Moeda contra o crime

cédula Nota de dois cocais, alternativa ao real  que aqueceu a economia e livrou dos assaltos  São João do Arraial, a 253 quilômetros de Teresina
Nota de dois cocais, alternativa ao real que aqueceu a economia e livrou dos assaltos São João do Arraial, a 253 quilômetros de Teresina

Mirou no que viu, acertou no que nem imaginava. Foi assim que São João do Arraial, a 253 quilômetros de Teresina (PI), ganhou o noticiário no mês passado: fazia um ano que a cidade de 7.337 habitantes não sofria um único assalto. A razão? Um pedaço de papel com aparência de vale transporte, mas com um poder imenso – o cocal, a “moeda social” que o município adotou em 2005 para fomentar a economia e que acabou servindo para reduzir a criminalidade. “A cidade está bem mais segura do que antigamente”, confirma Adail Marques, que tem outra razão para celebrar o cocal. Ele abriu um negócio próprio graças ao financiamento barato oferecido pelo banco comunitário criado para cuidar da nova moeda. “Comecei com uma bicicleta, hoje uso uma moto para fazer entregas.”

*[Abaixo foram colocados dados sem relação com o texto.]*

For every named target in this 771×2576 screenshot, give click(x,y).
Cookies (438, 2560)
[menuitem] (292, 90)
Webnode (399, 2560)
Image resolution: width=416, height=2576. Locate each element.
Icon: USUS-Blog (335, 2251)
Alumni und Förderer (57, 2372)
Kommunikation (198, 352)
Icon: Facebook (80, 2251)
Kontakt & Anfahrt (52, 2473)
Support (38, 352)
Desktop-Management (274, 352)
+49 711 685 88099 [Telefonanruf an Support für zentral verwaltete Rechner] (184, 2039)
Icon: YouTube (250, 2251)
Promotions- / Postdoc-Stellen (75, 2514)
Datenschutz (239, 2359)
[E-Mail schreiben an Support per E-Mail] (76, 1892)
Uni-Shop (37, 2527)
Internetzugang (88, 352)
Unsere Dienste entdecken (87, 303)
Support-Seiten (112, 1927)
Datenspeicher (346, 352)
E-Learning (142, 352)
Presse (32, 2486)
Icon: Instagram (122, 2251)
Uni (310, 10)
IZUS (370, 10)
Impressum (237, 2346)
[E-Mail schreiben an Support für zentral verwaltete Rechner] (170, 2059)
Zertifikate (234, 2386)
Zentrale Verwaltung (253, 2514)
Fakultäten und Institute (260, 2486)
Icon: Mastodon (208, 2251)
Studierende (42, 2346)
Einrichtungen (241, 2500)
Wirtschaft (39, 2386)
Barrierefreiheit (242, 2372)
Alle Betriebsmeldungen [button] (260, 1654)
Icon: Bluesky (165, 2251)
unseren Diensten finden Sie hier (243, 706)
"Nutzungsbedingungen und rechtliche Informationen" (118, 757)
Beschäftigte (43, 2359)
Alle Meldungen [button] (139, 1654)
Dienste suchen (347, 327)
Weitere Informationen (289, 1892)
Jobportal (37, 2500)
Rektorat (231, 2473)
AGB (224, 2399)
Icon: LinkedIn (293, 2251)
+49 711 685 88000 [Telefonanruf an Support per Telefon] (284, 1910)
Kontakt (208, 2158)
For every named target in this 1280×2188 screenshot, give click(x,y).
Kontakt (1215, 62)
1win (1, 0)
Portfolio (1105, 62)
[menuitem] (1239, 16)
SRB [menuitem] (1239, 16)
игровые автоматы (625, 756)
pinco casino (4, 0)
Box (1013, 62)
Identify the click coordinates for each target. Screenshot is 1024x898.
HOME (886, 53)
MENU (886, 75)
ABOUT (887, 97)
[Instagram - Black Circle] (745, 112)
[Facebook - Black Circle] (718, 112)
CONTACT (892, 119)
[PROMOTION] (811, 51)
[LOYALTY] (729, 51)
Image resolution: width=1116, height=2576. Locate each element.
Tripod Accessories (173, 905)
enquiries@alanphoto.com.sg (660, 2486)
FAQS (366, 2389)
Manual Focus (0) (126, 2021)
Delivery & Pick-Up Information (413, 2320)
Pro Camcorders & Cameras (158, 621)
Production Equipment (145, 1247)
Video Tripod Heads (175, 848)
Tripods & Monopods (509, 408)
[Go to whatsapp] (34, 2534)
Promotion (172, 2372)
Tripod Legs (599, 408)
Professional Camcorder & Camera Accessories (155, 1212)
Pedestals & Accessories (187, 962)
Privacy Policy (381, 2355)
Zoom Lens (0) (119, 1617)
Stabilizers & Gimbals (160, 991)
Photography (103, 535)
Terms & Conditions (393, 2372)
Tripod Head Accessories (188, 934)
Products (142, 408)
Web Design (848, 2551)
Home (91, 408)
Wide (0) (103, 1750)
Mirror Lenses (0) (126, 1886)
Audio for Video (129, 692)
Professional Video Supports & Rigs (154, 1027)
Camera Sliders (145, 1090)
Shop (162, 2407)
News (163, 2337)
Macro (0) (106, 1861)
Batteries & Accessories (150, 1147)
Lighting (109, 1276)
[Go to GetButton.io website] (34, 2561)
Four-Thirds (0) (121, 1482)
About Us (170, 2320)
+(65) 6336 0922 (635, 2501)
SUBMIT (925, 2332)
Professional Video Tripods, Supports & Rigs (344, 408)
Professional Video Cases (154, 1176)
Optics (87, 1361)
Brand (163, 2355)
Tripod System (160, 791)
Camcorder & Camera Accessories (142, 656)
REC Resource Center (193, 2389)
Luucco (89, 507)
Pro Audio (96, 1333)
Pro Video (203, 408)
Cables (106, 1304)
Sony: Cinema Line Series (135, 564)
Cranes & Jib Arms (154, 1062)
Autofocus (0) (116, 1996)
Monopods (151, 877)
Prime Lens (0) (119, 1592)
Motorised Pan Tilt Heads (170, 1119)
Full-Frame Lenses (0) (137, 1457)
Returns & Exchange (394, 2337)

São João do Arraial não é a primeira experiência com moedas sociais. O cocal é parte de um fenômeno iniciado em 1998, no Conjunto Palmeiras, em Fortaleza, quando o primeiro banco comunitário do Brasil foi fundado, o Banco Palmas, responsável por cuidar da primeira moeda do tipo, a palma, de 2001. No bairro de 30 mil habitantes, 260 pontos comerciais aceitam a cédula, devidamente regulamentada pelo Banco Central.

Segundo a Rede Brasileira de Bancos Comunitários, circulam no Brasil mais de R$ 500 mil em moedas sociais, com uma estimativa de 350 mil pessoas fazendo uso delas. O segredo é simples: elas permitem que a riqueza criada pela comunidade circule dentro dela, ampliando o poder do comércio ao estimular o consumo local. Essa foi a lógica adotada a partir de então por 113 municípios brasileiros, como Palmácia (CE), cuja moeda foi batizada de palmeira. Em Alcântara (MA), a população paga suas contas com o guará, em Dourados (MS), com o pirapirê. No Rio Grande do Norte, o Banco Solidário de Gostoso, em São Miguel do Gostoso, nasceu em 2013 para fazer circular as cédulas de 0,50, 1, 2, 5 e 10 gostosos, um projeto da Universidade Federal da Bahia. 

O resultado é a geração de trabalho e renda, explica Mauro Rodrigues, coordenador do Banco dos Cocais. “Somos parte de uma rede de bancos comunitários, de ideal parecido: proporcionar o desenvolvimento e inclusão social das pessoas para quem ele serve.” Na cidade, ele explica, muitos são pobres, analfabetos, excluídos do sistema financeiro. Além de garantir a concentração do dinheiro na cidade, o banco oferece uma linha de crédito para o perfil desses cidadãos.“Aqui ninguém precisa de R$ 4 mil, mas de um pequeno valor para aumentar a renda. É a mulher que borda e precisa de R$ 400 para comprar linha. Num banco convencional, ela não teria esse crédito.”

A instituição aproveita para educar a população financeiramente. Rodrigues explica que, ao emprestar cocais a alguém, “fazemos uma reunião de avaliação de risco e uma simulação do quanto será preciso investir”. Foi assim que seu Adail conseguiu abrir seu negócio. A Pedra Branca Produtos de Limpeza virou realidade em 2008. Ele pediu R$ 500 para fabricar produtos de limpeza, como detergente, desinfetante e sabão líquido. “Eu fazia entregas em domicílio com uma bicicleta.” Oito anos depois e mais alguns empréstimos, as entregas agora são feitas por moto “até nas cidades vizinhas”, e parte da residência virou ponto de venda. “O que falta agora é embalagem própria. Ainda estou reciclando.”

Melhor que isso só o efeito inesperado. Rodrigues lembra que o empresariado fica mais tranquilo em ter nos cofres cocais em vez de reais, longe dos assaltantes “que vivem a 20, 30 quilômetros dali” e faziam visitas regulares a São João do Arraial. “Como você pode assaltar uma pessoa se o dinheiro não poderá ser usado em outro lugar?”